Swammerdami · Mar 30, 2018

Swammerdami said:
... when 20,000,000 >> 20,000 >> 53 >> 1, where ">>" denotes "MUCH greater than" and pk is probability of exactly k hits, ... I won't attempt to prove the conjecture pk ~= (1/k!) * p0 * (1-p0)^k
[Note corrections in red]

And as soon as I stepped away from keyboard, proof became trivial!

Let's substitute s = 20 million; w = 20 thousand. We'll leave 53 alone.
Given s >> w >> 53 >> 1,k we seek to prove that

pk = C(53,k) C(s-53,w-k)) / C(s,w)

is approximated with

pk ~= p0 (1 - p0) ^ k / k!

Change the C(.) to factorials:

pk ~= 53! (s-53)! w! (s-w)! / (w-k)! (s-53-w+k)! s! k! (53-k)!

Change a! / (a-b)! to the approximation a^b whenever a >> b; and rearrange a bit to get

k! pk ~= 53^k w^k (s-w)^53 / s^53 (s-w)^k

Solve for p0 to get p0 ~= (s-w)^53 / s^53 and recall that, when s >> w >> 53, p0 ~= 1 - 53w/s or

1 - p0 ~= 53w/s

Observing that (s/(s-w))^k ~= 1, substitutions now produce

k! pk ~= p0 (1-p0)^k

Q.E.D.

Grendel · Mar 30, 2018

ummmmm ....

So, what are the odds of two people, surname X, initial A,
occurring in a random 20k sample,
when the surname X accounts for only 53 names in 20 million

?

Greg

Jokodo · Mar 31, 2018

Grendel said:
ummmmm ....

So, what are the odds of two people, surname X, initial A,
occurring in a random 20k sample,
when the surname X accounts for only 53 names in 20 million

?

Greg

Without knowing the frequency of initial A.?

Grendel · Mar 31, 2018

1 in 26 letters of the alphabet?

Lion IRC · Mar 31, 2018

Most popular boy/girl baby names in 1950:

1. James / Linda
2. Robert / Mary
3. John / Patricia
4. Michael / Barbara
5. David / Susan
6. William / Nancy
7. Richard / Deborah
8. Thomas / Sandra
9. Charles / Carol
10. Gary / Kathleen

Here's the list from last year:

1. Jacob / Emily
2. Michael / Isabella
3. Ethan / Emma
4. Joshua / Ava
5. Daniel / Madison
6. Christopher / Sophia
7. Anthony / Olivia
8. William / Abigail
9. Matthew / Hannah
10. Andrew / Elizabeth

Wait - I forgot Ahmed, Abdel, Ali, Ashraqat, Aya...

Grendel · Mar 31, 2018

Lion IRC said:
Most popular boy/girl baby names in 1950:

Wait - I forgot Ahmed, Abdel, Ali, Ashraqat, Aya...

Doesn't ass start with A?

Grendel · Mar 31, 2018

So, what are the odds of two people, surname X, initial A
occurring in a random 20k sample,
when the surname X accounts for only 53 names in 20 million and there are only 26 possible initials

?

Greg

Jokodo · Apr 1, 2018

Grendel said:
1 in 26 letters of the alphabet?

● **DATA BLOCK**:
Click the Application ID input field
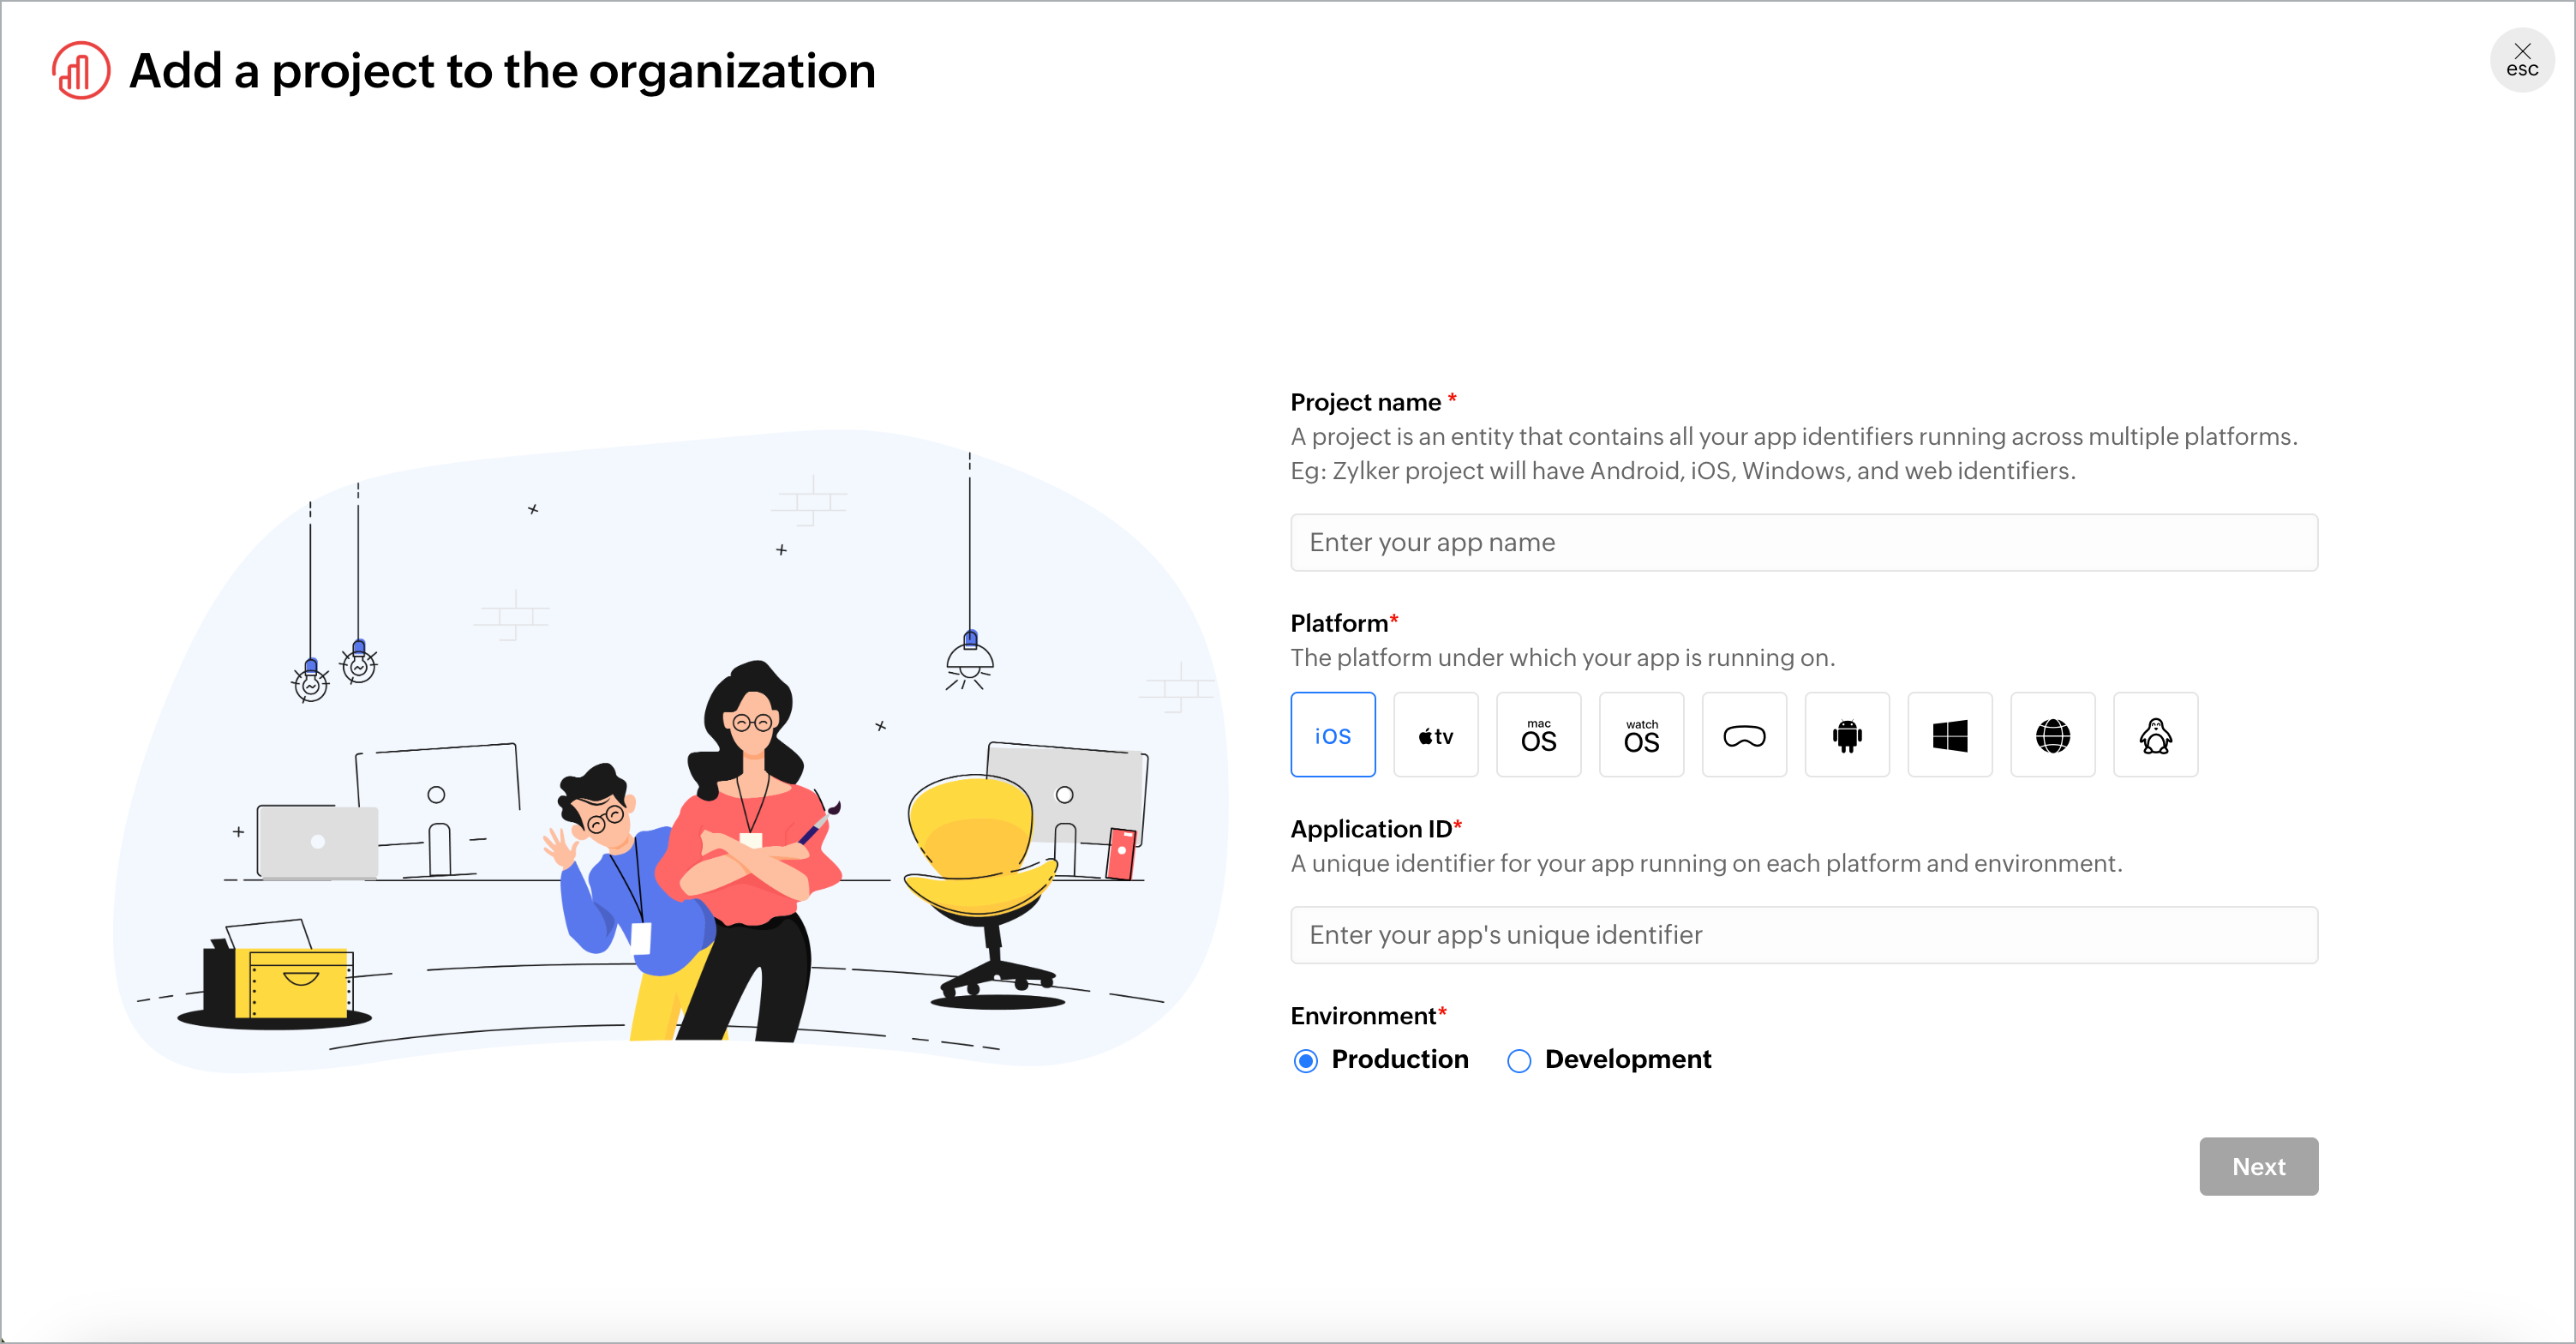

● **AIM OF THE TASK**:
Reproduce the passage of the forum thread between "Let's substitute s" and "s! k! (53-k)!", inclusive. The material that comes after the forum thread stands apart from it and has no connection to it.

● **RESPONSE**:
Let's substitute s = 20 million; w = 20 thousand. We'll leave 53 alone.
Given s >> w >> 53 >> 1,k we seek to prove that

pk = C(53,k) C(s-53,w-k)) / C(s,w)

is approximated with

pk ~= p0 (1 - p0) ^ k / k!

Change the C(.) to factorials:

pk ~= 53! (s-53)! w! (s-w)! / (w-k)! (s-53-w+k)! s! k! (53-k)!